Equity markets lifted in July as trade negotiations between the US and China appeared to be heading in a positive direction and central banks all over the world stepped in to offer support to address ongoing economic uncertainty. At home, Consumer Staples led the way, up 9.8% on the back of Chinese-exposed baby formula producers A2 and Bellamy’s. Health Care was another top performer, up 5.9%. Index returns were as follows:
The easing of trade tensions throughout July quickly fell apart at the start of August through some truly bizarre circumstances. Initially, the US Fed cut rates by 0.25%, which was widely tipped by the market. This made the President very unhappy and delivered a tirade of abuse directed toward the Fed through his favourite medium, Twitter, that interest rates are still far too high. The Fed’s commentary suggested the impact of the Chinese tariff’s and ongoing trade tensions were the main reasons to commence cutting rates. So Trump then responded by, the next day, slapping more tariff’s on Chinese goods, presumably to force the Fed’s hand further. China responded to the US by allowing their currency to depreciate (China sets daily benchmark rates for their currency, rather than a free market float like most other currencies). This saw markets quickly tank and the US labelled China a currency manipulator.
With all this going on, the ASX tumbled -4.3% over the first week. Although Australia is not directly impacted by the trade war, we are vulnerable to the threat it poses to demand for our exports.
The far reaching flow-on effects have driven bond yields further down as expectations for more monetary stimulus ramped up. Australian 10-year bond yields, for instance, hit a record low of 0.94%… meaning if you hold it for 10 years you get a 0.94% return! In fact, a Danish bank is now offering mortgages a 0.5% negative interest rate, meaning they are effectively paying customers to borrow money. In fact, there is now over $14.5 Trillion worth of negative yielding government bonds being traded across the world. We certainly live in remarkable times and many of the clients we see still recall buying their first homes on 15% plus interest rates!

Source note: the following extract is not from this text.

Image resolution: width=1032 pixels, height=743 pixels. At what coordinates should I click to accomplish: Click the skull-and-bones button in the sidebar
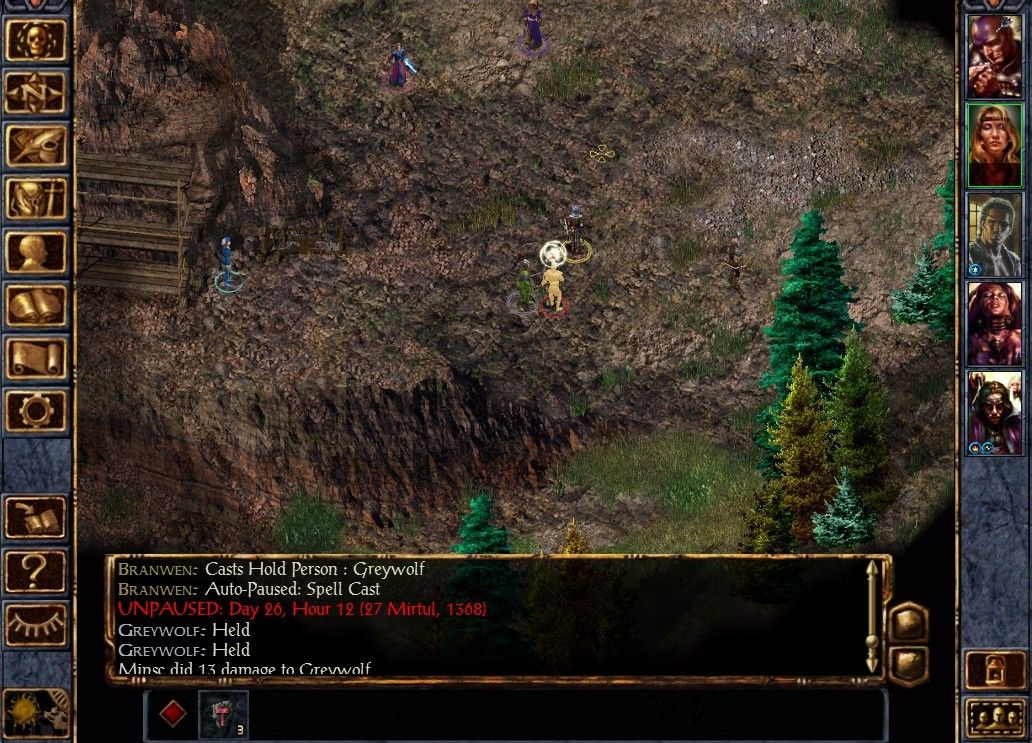[x=36, y=40]
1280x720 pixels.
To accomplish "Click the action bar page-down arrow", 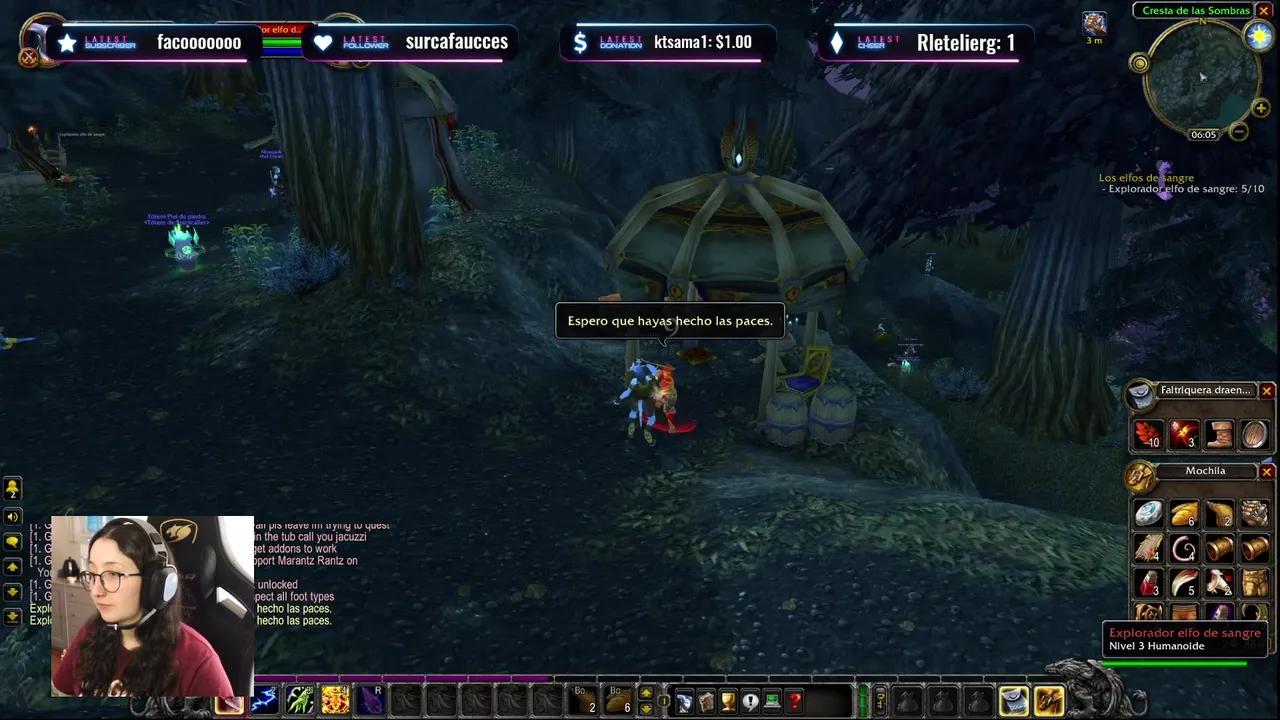I will (x=646, y=710).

At this stage, we think will cut rates down to 0.5%, as beyond this the banks are unable to pass it on to borrowers. Once interest rates are exhausted the RBA will probably turn to APRA to ease up lending standards again!
So, what are yield-hungry investors to do? Well, Australian shares are the obvious choice, where grossed up dividend yields are at around 5.7%.
Gold bulls are currently rejoicing, at it has been a stellar performer of late, and like bonds are a safe haven asset. No, it doesn’t pay an income, but you could pretty much say the same about bonds these days!
We remain cautious on loading up too heavily on shares, with the rise in prices being out of whack with any real increase in earnings. Put simply, investors are just paying more. Below is the 12 month Price/Earnings ratio for the industrials sector:
What this tells us is that defensive stocks are very expensive. Investors are now willing to pay up to $24 for just $1 of company earnings. The world of low rates has certainly put a rocket under equity markets, and the RBA system has quite an effective mechanism for the reduced rates to have a material impact on the economy. However, we don’t know how this will all end and remain cautious in positioning client portfolios and companies within them.